[Task goal]
Nothing in the listing may change. Repeat all of it.

[Supplied data]
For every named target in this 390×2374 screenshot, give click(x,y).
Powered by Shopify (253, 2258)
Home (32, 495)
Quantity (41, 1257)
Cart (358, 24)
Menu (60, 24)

[Reply to the exercise]
For every named target in this 390×2374 screenshot, give click(x,y).
Powered by Shopify (253, 2258)
Home (32, 495)
Quantity (41, 1257)
Cart (358, 24)
Menu (60, 24)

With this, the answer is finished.